───── QUOTED TEXT ─────
Case ID: ny_246/html/0158-01.html
Source: Caselaw Access Project
Author: {"author": "Lehman, J.", "license": "Public Domain", "url": "https://static.case.law/"}
Date Created: 2024-08-24T03:29:51.129683

Ernest M. Chapin, Appellant, v. George E. Learnard, Respondent.
    Contract — profits — agreement to pay one-half net profits from sale of stock — exchange of stock for other securities — computation of profits.
    In an action to recover one-half of the net profits realized by the defendant from the sale of certain stock, which it was found defendant had agreed to pay to plaintiff as compensation for services, where it appears that defendant sold or exchanged the stock for other securities, plaintiff was entitled either to one-half the profits made by the defendant upon the securities he received, or to one-half the securities in kind after reimbursement of defendant’s expenses. Profits may not be determined by considering the new securities as the price of the original stock and then computing the price at which the new securities might have been sold, though in fact retained.
───── DATA SECTION ─────
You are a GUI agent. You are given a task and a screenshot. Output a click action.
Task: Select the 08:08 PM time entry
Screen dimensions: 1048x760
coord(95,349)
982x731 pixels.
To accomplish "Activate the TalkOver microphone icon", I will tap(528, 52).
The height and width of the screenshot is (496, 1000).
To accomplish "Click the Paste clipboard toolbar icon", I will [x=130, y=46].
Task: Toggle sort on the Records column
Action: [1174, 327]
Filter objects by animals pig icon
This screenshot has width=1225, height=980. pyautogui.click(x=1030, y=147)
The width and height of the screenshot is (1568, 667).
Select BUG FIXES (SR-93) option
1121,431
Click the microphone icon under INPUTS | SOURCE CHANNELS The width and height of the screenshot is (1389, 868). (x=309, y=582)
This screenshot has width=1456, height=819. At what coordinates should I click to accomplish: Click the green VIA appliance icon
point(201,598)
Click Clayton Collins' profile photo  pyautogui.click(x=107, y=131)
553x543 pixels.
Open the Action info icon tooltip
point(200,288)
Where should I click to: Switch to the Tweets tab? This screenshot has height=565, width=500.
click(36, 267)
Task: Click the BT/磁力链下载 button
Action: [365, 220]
─────
## SHORT TASK 1
In the case summary, what was the defendant found to have agreed to pay the plaintiff as compensation for services?
## SHORT TASK 2
Please rewrite the stretch of the records from their start through the line containing "will tap(528, 52).", changing "microphone" to "mic" and leaving everything else as it is.

## EXERCISE ANSWER 1
One-half of the net profits he realized from the sale of certain stock.

## EXERCISE ANSWER 2
You are a GUI agent. You are given a task and a screenshot. Output a click action.
Task: Select the 08:08 PM time entry
Screen dimensions: 1048x760
coord(95,349)
982x731 pixels.
To accomplish "Activate the TalkOver mic icon", I will tap(528, 52).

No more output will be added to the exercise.